Data preparation for PLSDA classification across multiple data sets

Hello mixOmics Team, thanks for this great package!

My question my be very basic, but I haven’t found any comments in your tutorial on data preparation / normalisation / scaling of the training and test data respective to each other before applying PLSDA.

I have a human gene expression (rnaseq) training data set with known classes (molecular subtypes) that I am using to train a PLSDA model for classification. Then I want to use the predict() function to classify the samples of various test data sets (also human gene expression data) into these molecular subtypes.

How do I need to prepare my training and test data? Do I need to normalise them together, scale or log transform them together to bring them to the same scale and then split them for the actual training and testing steps? Would I run the analysis on only those genes in common between the train and test data sets? What if the data sets have different units of measurements eg. rnaseq counts vs fpkm vs tpm? Would it be valid to apply the PLSDA model across these data sets or does the train and test data need to be in the same unit of measurement? What if my train and test data span across bulk-rnaseq, single.cell-rnaseq and microarray data? And how important is the pre-filtering of lowly expressed genes?

hi @rocanja,
Lots of questions!

How do I need to prepare my training and test data? Do I need to normalise them together, scale or log transform them together to bring them to the same scale and then split them for the actual training and testing steps? Would I run the analysis on only those genes in common between the train and test data sets?

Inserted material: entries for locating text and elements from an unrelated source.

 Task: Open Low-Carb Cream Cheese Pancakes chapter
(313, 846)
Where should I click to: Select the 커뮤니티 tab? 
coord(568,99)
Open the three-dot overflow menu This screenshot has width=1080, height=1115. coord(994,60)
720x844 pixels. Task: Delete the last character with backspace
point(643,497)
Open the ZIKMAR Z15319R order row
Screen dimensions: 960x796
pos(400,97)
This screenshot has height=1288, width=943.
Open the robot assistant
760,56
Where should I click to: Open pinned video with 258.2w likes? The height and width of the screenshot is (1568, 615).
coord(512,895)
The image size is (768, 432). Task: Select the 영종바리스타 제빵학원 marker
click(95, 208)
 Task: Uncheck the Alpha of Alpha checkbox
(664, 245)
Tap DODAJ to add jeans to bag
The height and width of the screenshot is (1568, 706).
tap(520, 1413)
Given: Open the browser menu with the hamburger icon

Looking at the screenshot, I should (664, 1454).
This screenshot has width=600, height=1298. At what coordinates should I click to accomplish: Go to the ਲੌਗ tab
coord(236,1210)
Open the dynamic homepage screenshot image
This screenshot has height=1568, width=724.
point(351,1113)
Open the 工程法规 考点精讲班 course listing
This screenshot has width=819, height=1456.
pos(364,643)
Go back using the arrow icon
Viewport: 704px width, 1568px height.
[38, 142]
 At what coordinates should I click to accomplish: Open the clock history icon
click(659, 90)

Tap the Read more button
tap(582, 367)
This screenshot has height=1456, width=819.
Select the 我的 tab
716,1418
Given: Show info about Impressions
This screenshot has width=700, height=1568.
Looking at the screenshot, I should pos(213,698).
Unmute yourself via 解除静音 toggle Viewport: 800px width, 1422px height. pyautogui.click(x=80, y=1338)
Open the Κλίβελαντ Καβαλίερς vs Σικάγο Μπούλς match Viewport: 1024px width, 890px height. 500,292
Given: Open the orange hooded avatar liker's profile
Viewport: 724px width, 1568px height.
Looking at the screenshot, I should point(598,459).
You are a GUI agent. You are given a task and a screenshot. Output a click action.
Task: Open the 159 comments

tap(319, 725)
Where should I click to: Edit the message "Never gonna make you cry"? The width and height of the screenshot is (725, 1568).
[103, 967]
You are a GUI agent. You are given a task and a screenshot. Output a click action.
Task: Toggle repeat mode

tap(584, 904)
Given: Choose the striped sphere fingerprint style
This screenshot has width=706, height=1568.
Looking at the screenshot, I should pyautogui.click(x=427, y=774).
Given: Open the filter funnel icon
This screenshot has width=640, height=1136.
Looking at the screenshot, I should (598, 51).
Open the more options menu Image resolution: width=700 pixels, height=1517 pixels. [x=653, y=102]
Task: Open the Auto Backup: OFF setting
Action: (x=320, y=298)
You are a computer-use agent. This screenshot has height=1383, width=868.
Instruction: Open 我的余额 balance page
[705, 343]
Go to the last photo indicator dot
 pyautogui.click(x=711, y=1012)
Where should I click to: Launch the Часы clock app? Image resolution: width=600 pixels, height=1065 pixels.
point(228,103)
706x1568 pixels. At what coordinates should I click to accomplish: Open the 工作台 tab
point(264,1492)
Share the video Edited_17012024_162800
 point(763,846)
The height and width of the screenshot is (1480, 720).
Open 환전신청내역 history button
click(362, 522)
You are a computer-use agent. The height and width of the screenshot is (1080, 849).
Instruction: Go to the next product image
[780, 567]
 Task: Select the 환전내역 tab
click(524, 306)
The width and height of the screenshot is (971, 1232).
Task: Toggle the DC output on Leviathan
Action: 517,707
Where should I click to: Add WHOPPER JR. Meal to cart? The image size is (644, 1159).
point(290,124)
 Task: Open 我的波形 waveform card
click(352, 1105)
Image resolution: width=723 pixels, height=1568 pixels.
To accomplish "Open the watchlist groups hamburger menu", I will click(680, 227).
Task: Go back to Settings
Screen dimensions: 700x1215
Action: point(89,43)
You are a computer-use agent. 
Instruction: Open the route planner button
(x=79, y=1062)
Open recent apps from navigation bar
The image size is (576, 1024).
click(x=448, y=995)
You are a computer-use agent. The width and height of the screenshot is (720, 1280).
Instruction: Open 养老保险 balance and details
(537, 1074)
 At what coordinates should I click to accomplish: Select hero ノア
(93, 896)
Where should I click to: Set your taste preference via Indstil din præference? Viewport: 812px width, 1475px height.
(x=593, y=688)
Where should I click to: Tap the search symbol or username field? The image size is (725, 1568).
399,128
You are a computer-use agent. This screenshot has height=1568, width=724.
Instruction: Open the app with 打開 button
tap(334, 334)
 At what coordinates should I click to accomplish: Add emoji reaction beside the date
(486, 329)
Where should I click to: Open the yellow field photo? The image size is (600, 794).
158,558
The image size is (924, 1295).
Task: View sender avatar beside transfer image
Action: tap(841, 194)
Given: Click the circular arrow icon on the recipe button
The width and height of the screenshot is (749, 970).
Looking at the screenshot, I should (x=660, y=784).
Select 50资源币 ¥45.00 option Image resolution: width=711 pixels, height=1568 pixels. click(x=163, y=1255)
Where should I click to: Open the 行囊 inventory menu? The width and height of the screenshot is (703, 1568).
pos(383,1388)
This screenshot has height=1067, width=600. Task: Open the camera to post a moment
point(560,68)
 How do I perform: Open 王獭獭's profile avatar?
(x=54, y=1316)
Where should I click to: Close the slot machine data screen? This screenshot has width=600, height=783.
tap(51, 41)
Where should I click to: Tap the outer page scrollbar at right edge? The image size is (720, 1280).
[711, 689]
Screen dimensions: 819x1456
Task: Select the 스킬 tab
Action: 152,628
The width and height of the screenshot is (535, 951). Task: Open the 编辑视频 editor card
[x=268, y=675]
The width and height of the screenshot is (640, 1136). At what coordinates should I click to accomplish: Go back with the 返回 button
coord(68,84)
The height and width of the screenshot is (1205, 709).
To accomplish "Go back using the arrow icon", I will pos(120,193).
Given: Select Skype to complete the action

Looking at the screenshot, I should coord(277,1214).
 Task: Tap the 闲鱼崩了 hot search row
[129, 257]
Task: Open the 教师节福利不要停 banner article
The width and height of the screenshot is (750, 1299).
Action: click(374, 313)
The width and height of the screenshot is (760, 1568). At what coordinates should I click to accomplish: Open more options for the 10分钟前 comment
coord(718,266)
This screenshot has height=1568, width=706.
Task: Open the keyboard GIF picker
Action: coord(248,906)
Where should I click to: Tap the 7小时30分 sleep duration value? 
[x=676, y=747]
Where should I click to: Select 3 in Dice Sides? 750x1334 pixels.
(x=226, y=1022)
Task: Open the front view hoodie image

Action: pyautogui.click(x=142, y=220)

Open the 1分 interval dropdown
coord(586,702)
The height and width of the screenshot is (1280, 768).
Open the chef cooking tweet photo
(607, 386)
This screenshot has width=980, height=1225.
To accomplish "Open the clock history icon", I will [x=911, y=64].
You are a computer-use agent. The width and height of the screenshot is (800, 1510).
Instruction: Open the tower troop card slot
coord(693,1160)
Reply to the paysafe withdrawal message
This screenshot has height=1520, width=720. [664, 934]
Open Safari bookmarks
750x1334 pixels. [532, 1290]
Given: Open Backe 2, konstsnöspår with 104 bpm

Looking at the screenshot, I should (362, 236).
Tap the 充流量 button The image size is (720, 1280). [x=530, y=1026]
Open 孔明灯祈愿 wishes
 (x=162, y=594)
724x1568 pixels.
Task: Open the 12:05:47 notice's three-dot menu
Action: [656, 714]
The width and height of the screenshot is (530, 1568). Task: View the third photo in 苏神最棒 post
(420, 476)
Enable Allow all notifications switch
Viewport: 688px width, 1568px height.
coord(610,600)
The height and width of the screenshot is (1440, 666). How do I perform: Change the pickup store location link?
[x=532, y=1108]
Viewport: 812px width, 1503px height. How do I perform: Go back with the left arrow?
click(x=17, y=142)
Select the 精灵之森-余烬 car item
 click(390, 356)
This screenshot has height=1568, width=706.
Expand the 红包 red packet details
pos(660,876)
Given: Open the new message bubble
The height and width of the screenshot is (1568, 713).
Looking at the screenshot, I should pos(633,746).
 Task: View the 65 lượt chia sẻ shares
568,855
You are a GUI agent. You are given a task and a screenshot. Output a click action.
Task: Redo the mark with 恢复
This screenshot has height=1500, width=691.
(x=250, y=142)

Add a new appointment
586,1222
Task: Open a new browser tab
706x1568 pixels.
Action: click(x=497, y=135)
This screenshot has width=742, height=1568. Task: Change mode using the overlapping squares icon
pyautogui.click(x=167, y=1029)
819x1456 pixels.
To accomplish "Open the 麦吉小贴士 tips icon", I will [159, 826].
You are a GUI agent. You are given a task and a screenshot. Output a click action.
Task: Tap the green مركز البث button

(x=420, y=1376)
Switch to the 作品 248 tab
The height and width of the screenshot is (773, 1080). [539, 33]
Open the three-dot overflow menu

If you normalise all your studies together, then you are introducing a bias in the analysis. So usually we consider them as complete separate studies (I think this is your case, and it would make even more sense when you have RNA-seq vs microarray etc). You do then need to filter on the same genes.

What if the data sets have different units of measurements eg. rnaseq counts vs fpkm vs tpm? Would it be valid to apply the PLSDA model across these data sets or does the train and test data need to be in the same unit of measurement?

you will need to find another data transformation to account for this difference in unit of measurement. We have already though of those questions, wit Yugene (sorry we dont maintain it anymore! CRAN - Package YuGene) and recently with rank transformations, which I think would be better suitable for you

What if my train and test data span across bulk-rnaseq, single.cell-rnaseq and microarray data? And how important is the pre-filtering of lowly expressed genes?

Have a look at Sincast for sc and bulk. I think it is still quite a tricky problem to address. If you had only bulk, also have a look at MINT in mixOmics. The rank transformation and all the pipeline in the two papers above would remove the lowly expressed genes. Prefiltering is extremely important when you are trying to combine / test on independent studies.

Kim-Anh

Thank you so very much for the advice and the super fast reply!